Stored items:
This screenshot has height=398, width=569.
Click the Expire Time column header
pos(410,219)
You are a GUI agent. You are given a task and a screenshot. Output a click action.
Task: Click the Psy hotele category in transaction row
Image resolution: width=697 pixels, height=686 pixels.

§ Activity
All records should be written out again exactly as given.

§ Your solution
This screenshot has height=398, width=569.
Click the Expire Time column header
pos(410,219)
You are a GUI agent. You are given a task and a screenshot. Output a click action.
Task: Click the Psy hotele category in transaction row
Image resolution: width=697 pixels, height=686 pixels.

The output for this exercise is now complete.